El Índice de Producción Industrial (IPI) de FIEL reportó una caída del 3,9% en febrero de 2026 en comparación interanual, marcando así ocho meses consecutivos de contracción. Este descenso se produce en un contexto donde la industria automotriz se desplomó un alarmante 30% en el primer bimestre del año. Sin embargo, en términos desestacionalizados, la producción industrial mostró un leve crecimiento del 0,5% en comparación con enero, lo que sugiere que podría haber un inicio de recuperación, aunque aún débil.

Los datos de FIEL indican que la actividad industrial se vio afectada por un mes corto en términos de días hábiles, debido a los feriados de carnaval y un paro general. A pesar de esta contracción, algunos sectores como la refinación de petróleo y las industrias metálicas básicas mostraron un desempeño positivo, destacándose un crecimiento del 7% y 6,9% respectivamente en el primer bimestre. Por otro lado, la producción de alimentos y bebidas se mantuvo estable, con un leve aumento del 0,9% en comparación con el mismo periodo del año anterior.

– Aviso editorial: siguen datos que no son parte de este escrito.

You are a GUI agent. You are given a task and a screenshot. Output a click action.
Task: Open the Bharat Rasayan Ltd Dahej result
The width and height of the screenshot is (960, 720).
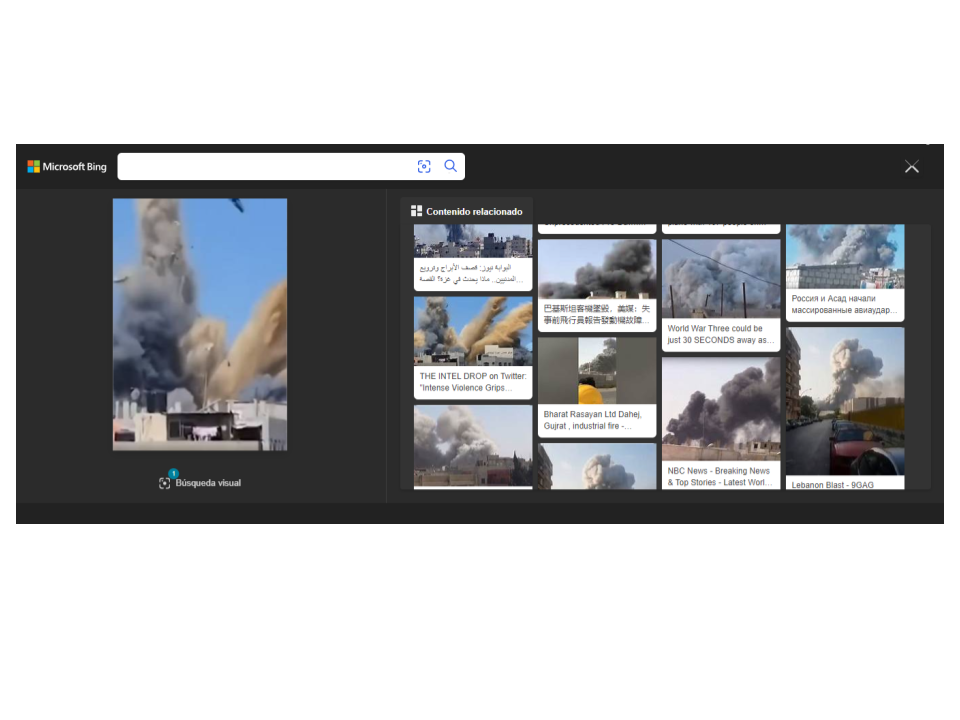pyautogui.click(x=597, y=420)
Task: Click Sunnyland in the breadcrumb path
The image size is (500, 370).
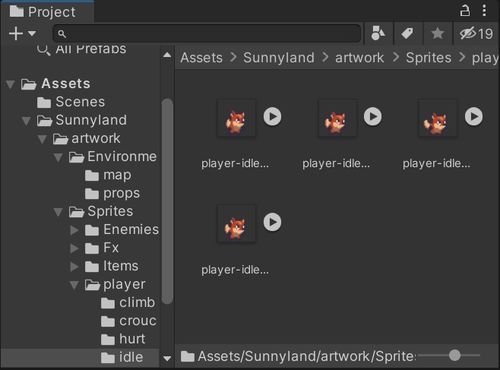Action: click(279, 58)
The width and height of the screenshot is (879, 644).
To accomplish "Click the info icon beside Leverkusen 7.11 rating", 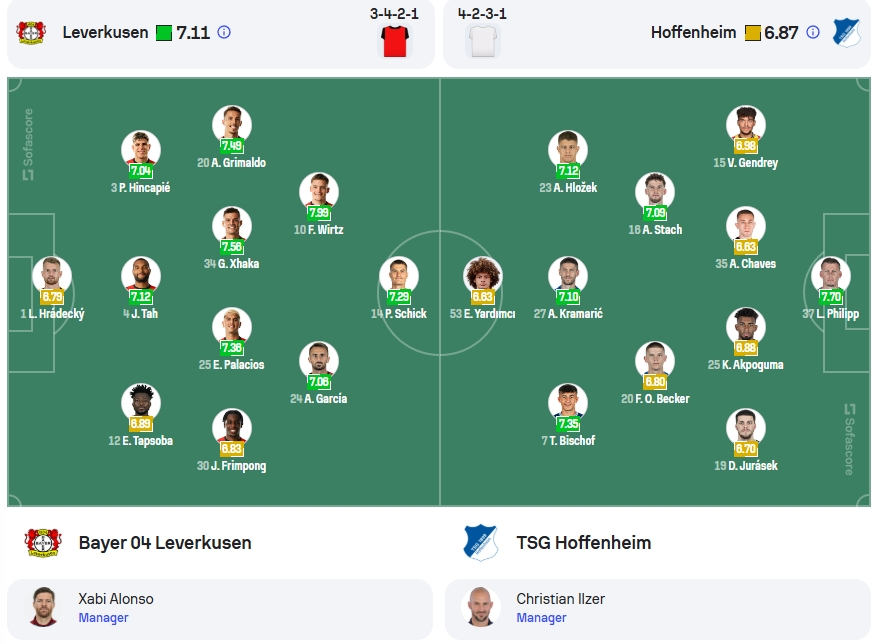I will coord(224,33).
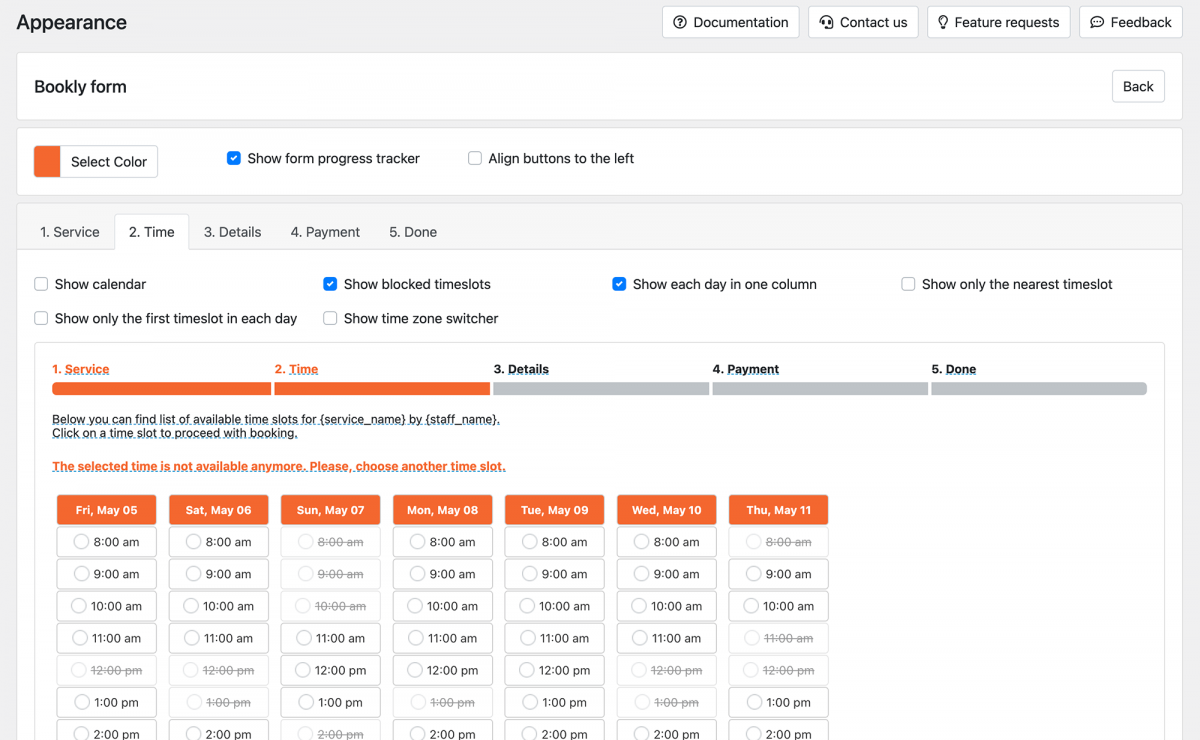Enable Align buttons to the left

point(474,158)
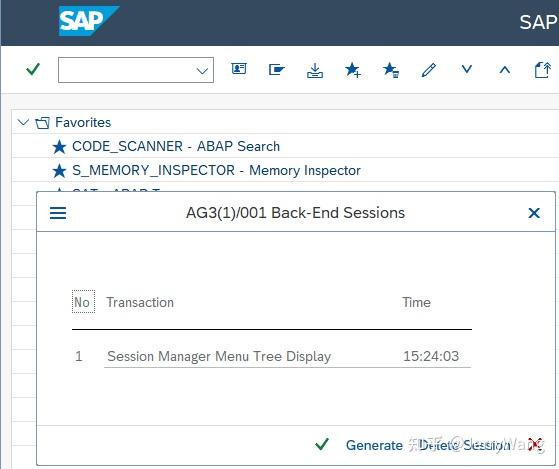Move favorite down with down chevron

pos(467,69)
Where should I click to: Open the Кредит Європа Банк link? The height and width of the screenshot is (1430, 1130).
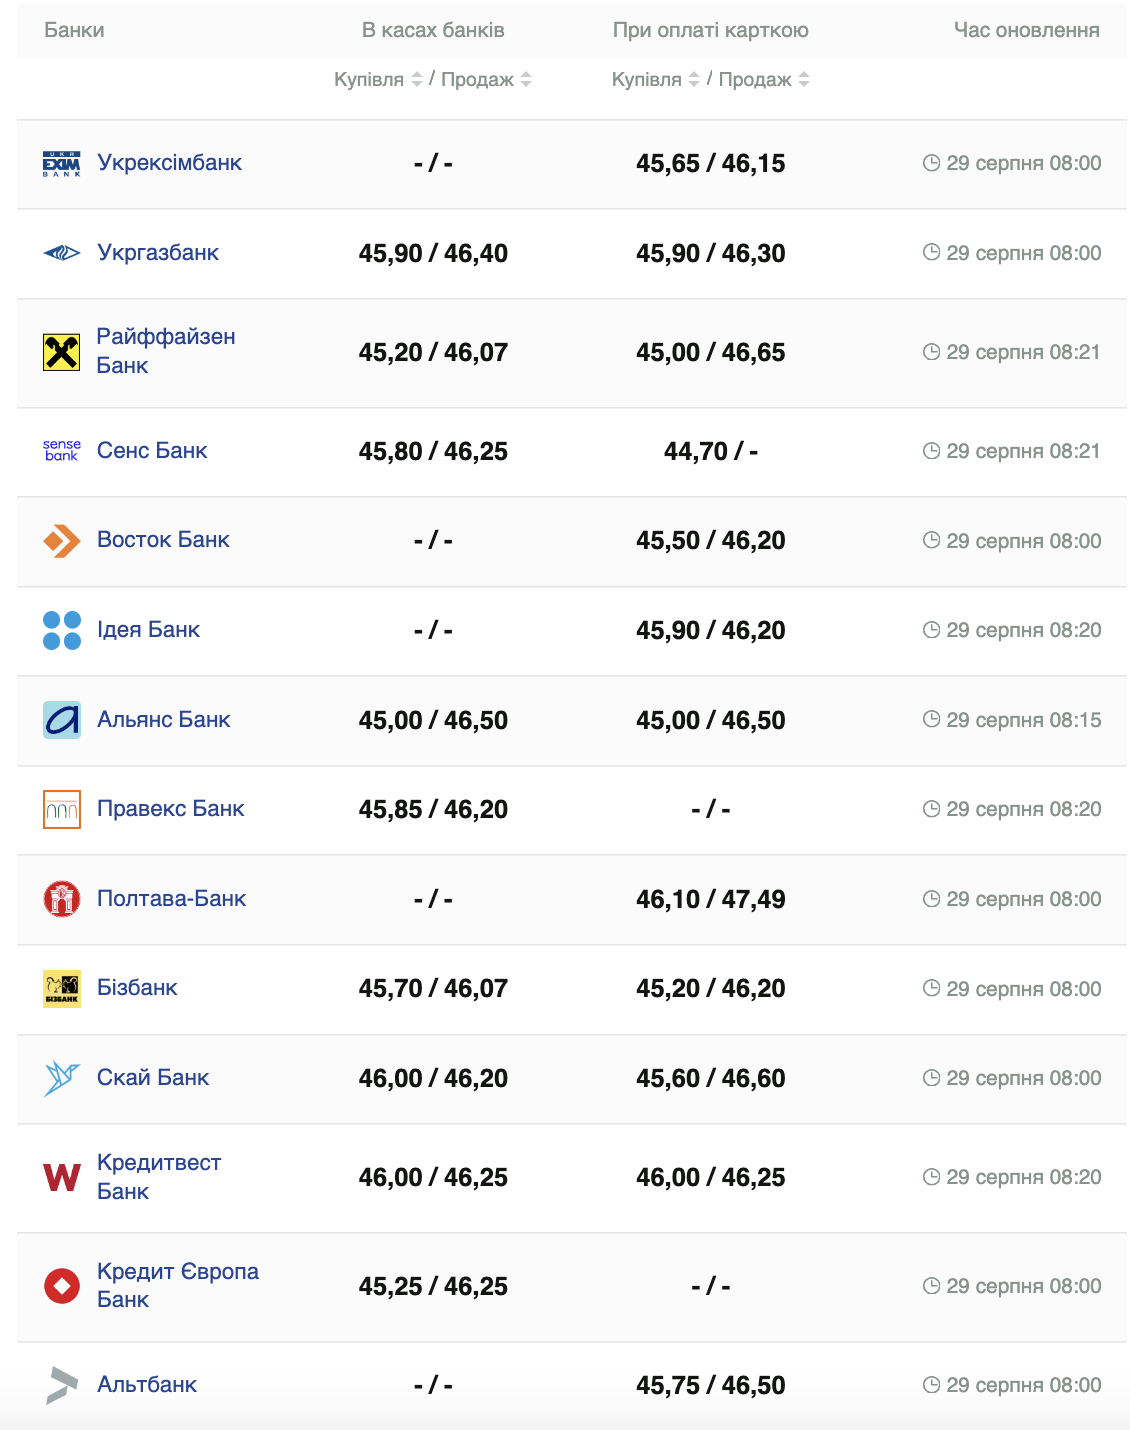[177, 1285]
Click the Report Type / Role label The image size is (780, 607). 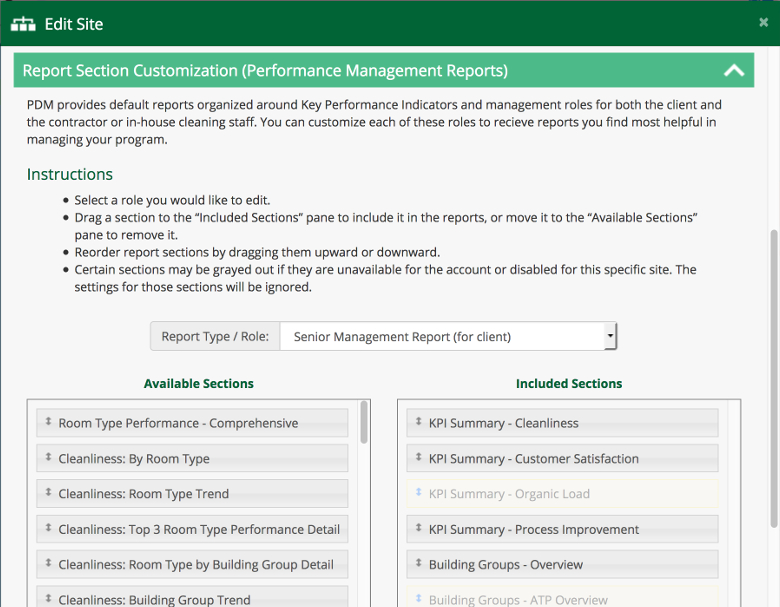pyautogui.click(x=215, y=337)
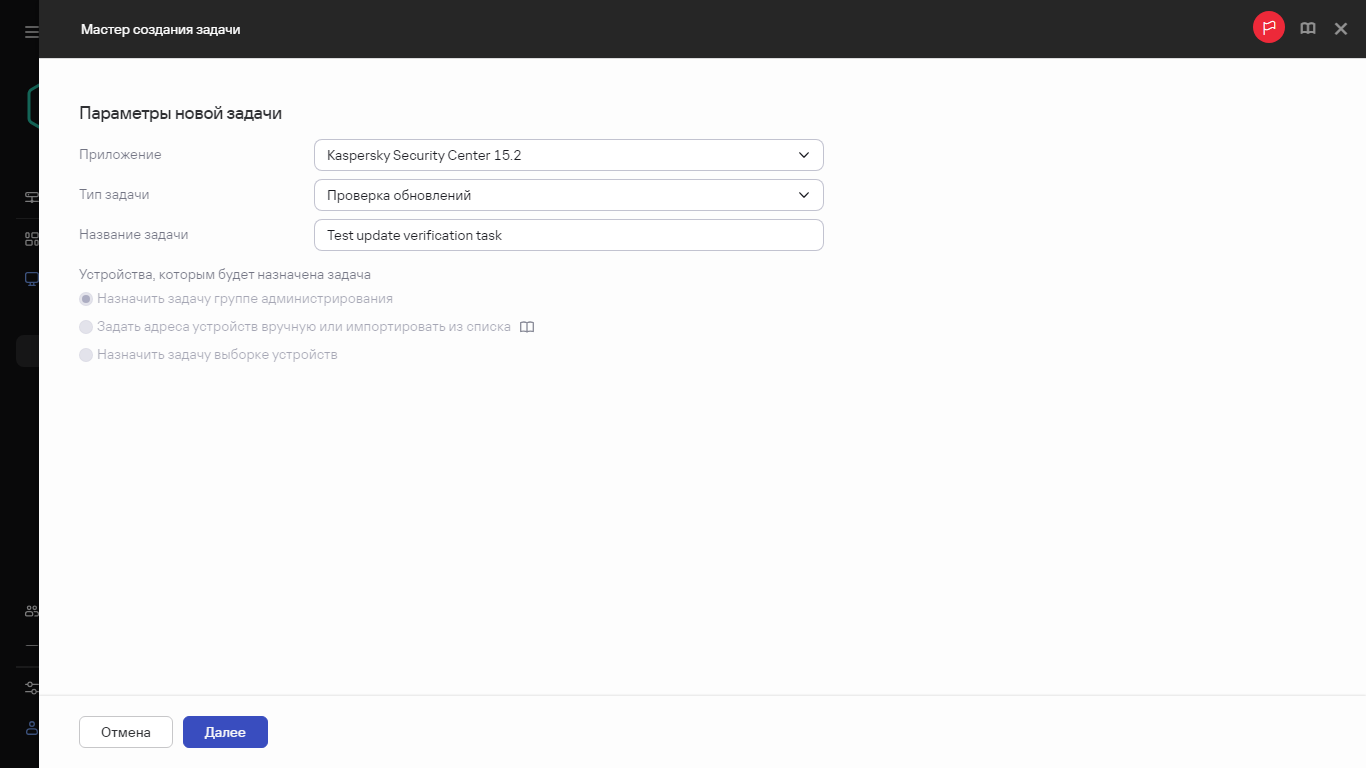Screen dimensions: 1366x768
Task: Click the red flag notifications icon
Action: [x=1268, y=29]
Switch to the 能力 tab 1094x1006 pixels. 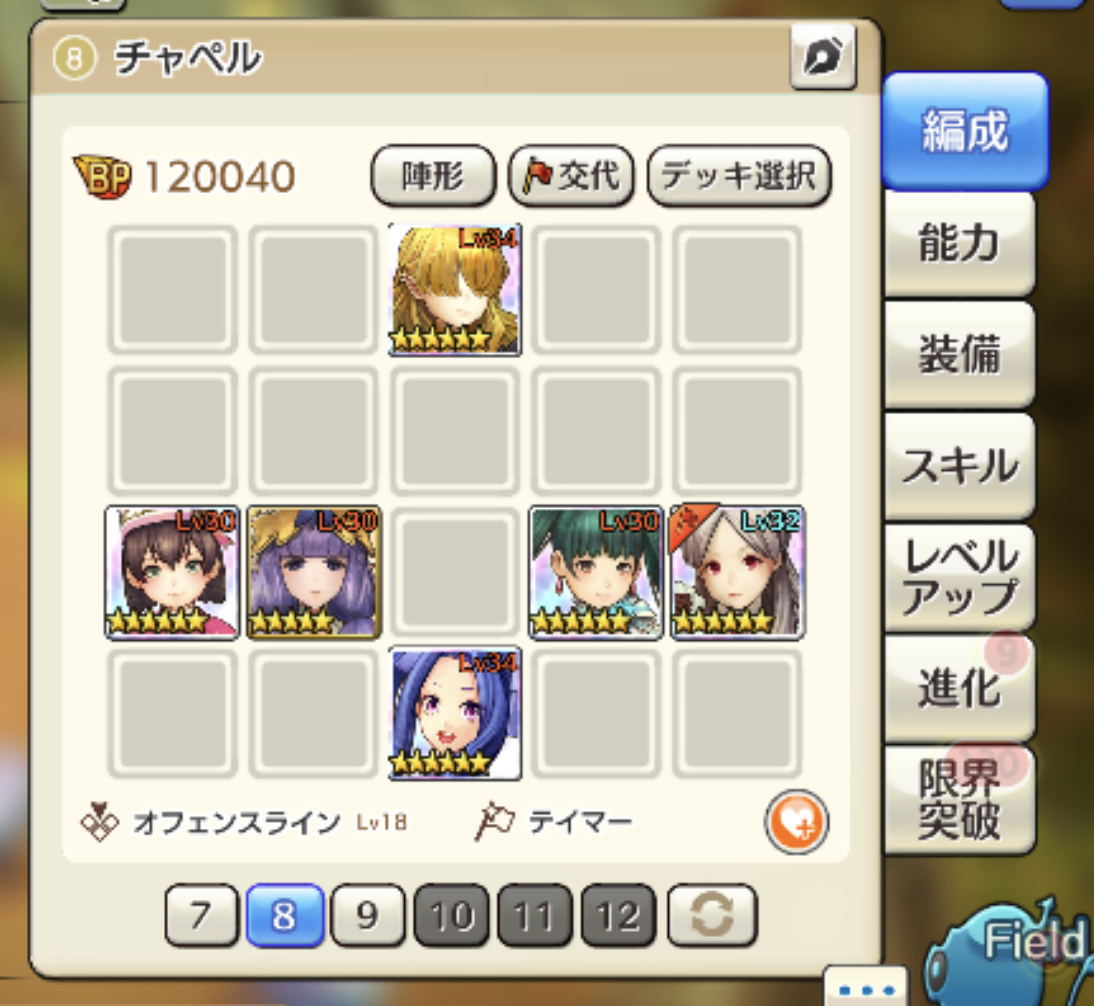coord(959,243)
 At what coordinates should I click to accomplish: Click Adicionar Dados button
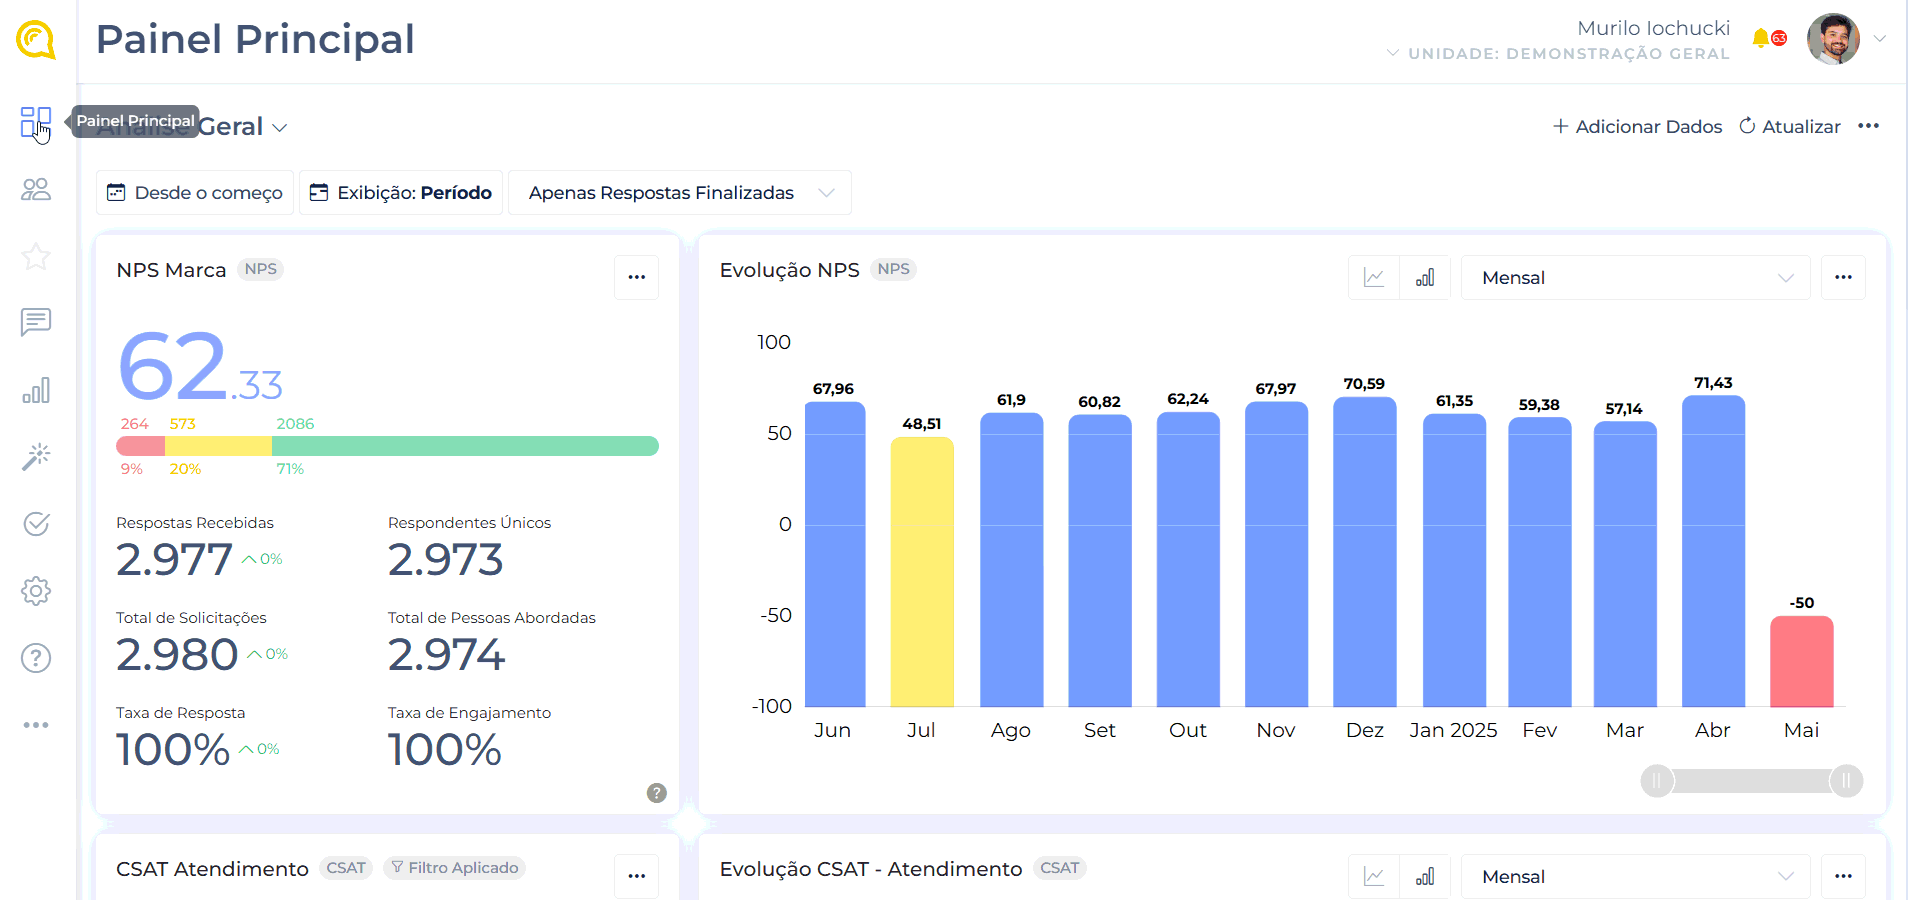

La caída más pronunciada en la producción se observó en la industria automotriz, que no solo enfrentó una disminución en la producción de automóviles, sino también en las exportaciones y ventas mayoristas. Este sector ha sido golpeado por la contracción de la demanda y la competencia, lo que ha llevado a una caída acumulada del 30,3% en el primer bimestre en comparación con el año anterior. La situación se complica aún más por la baja en la faena vacuna, que ha caído durante ocho meses consecutivos, lo que indica una restricción temporal de la oferta y un impacto en los precios de los productos alimenticios.

Desde una perspectiva más amplia, el panorama industrial se presenta desafiante. La producción de bienes de consumo durable ha disminuido un 15,8%, impulsada por la caída en la producción de automóviles y bienes durables del hogar. Además, los bienes de capital experimentaron una contracción del 18,3%, lo que refleja una disminución en la producción de maquinaria agrícola y utilitarios. Estas cifras sugieren que la industria enfrenta no solo una debilidad en la demanda interna, sino también un contexto económico complicado que podría prolongar la recesión.

De cara al futuro, es crucial monitorear cómo evolucionan las condiciones del mercado y la producción industrial. Las señales de una posible recuperación son aún débiles, y aunque se ha registrado un leve crecimiento en los últimos meses, la difusión de esta mejora entre los sectores es limitada. Además, el conflicto en Medio Oriente podría tener repercusiones en los costos de energía y logística, lo que podría afectar aún más a la industria local. Los próximos meses serán decisivos para determinar si la industria puede salir de esta fase de contracción y comenzar a mostrar un crecimiento sostenido.